Grupy dyskusyjne   »   pl.rec.sport.koszykowka   »   OT: Golf

OT: Golf

Data: 2009-06-26 11:57:52
Autor: s
OT: Golf
Tak wiec szczerze polecam. Jezeli tylko macie mozliwosc - przynajmniej
sprobujcie, bo frajda jest naprawde duza.

Moze kiedys sie uda :-)
Poki co, dwie dyscypliny to i tak sporo dla ojca dzieciom.

A skoro my juz przy offtopach:
http://tenisowy.bloog.pl

tez polecam :-)

Pozdr
S

--
"...natomiast wywalajac dobrego zawodnika jest 100% szans, ze straciles wartosciowego zawodnika - wiLQ"

Data: 2009-06-26 04:15:53
Autor: L'e-szczur
OT: Golf
On 26 Cze, 11:57, s <s...@krzak.wp.pl> wrote:
> Tak wiec szczerze polecam.

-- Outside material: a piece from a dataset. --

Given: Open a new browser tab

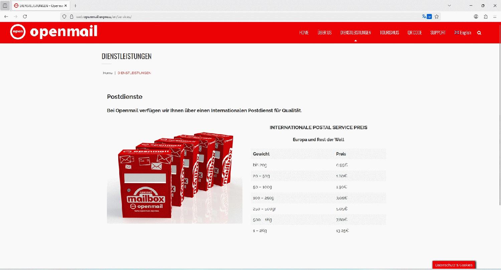Looking at the screenshot, I should click(x=75, y=6).
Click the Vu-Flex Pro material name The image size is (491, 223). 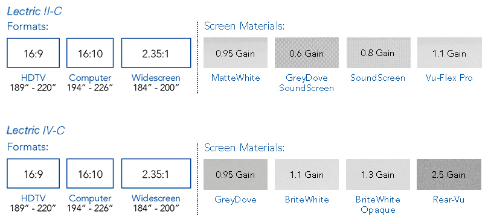tap(449, 78)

Jezeli tylko macie mozliwosc - przynajmniej
> sprobujcie, bo frajda jest naprawde duza.

Moze kiedys sie uda :-)
Poki co, dwie dyscypliny to i tak sporo dla ojca dzieciom.

Spoko. Naturalna kontynuacja kariery tenisisty jest wlasnie golf ;-)
Gdy łokiec juz czlowiekowi wysiada, a ma jeszcze w miare sprawne
kolana i stawy biodrowe, to mozna sobie smigac bez oporow. Poza tym
dobry tenisista ma duze szanse dobrze grac w golfa - koordynacja
ruchow przy serwisie jest podobno rownie zlozona jak przy uderzeniu w
golfie.

Pozdro

L'e-szczur

Data: 2009-06-26 13:35:39
Autor: s
OT: Golf

Poki co, dwie dyscypliny to i tak sporo dla ojca dzieciom.

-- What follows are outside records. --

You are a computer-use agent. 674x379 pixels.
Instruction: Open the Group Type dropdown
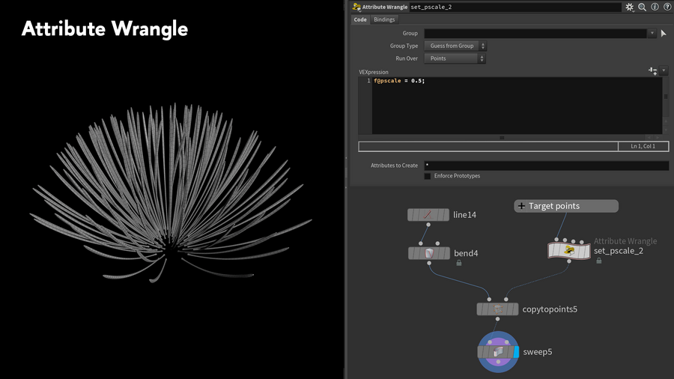[x=455, y=46]
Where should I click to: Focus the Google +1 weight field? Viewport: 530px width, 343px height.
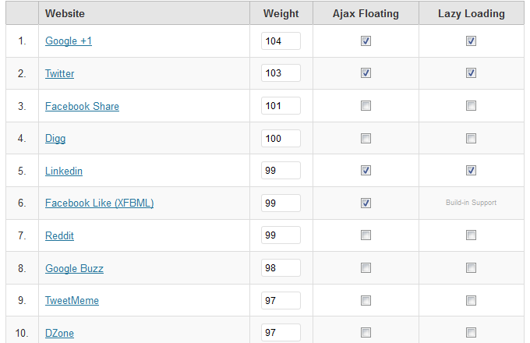point(281,41)
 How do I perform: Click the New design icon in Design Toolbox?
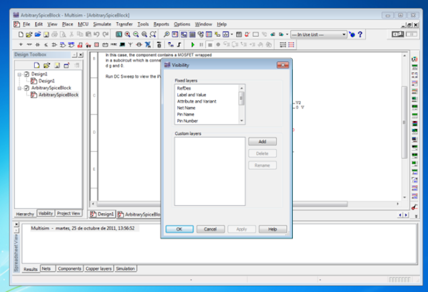point(37,66)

Spoko. Naturalna kontynuacja kariery tenisisty jest wlasnie golf ;-)
Gdy łokiec juz czlowiekowi wysiada, a ma jeszcze w miare sprawne
kolana i stawy biodrowe, to mozna sobie smigac bez oporow.

Patrz Pan, a ja slyszalem ostatnio, ze istnieje tez cos takiego, jak lokiec golfisty.

Poza tym
dobry tenisista ma duze szanse dobrze grac w golfa - koordynacja
ruchow przy serwisie jest podobno rownie zlozona jak przy uderzeniu w
golfie.

Ty to wiesz jak zachecic dobrze serwujacego tenisiste :D

Pozdr
S

--
"...natomiast wywalajac dobrego zawodnika jest 100% szans, ze straciles wartosciowego zawodnika - wiLQ"

Data: 2009-06-26 13:44:17
Autor: Gerard
OT: Golf
L'e-szczur wrote:
On 26 Cze, 11:57, s <s...@krzak.wp.pl> wrote:
Tak wiec szczerze polecam. Jezeli tylko macie mozliwosc -
przynajmniej sprobujcie, bo frajda jest naprawde duza.

Moze kiedys sie uda :-)
Poki co, dwie dyscypliny to i tak sporo dla ojca dzieciom.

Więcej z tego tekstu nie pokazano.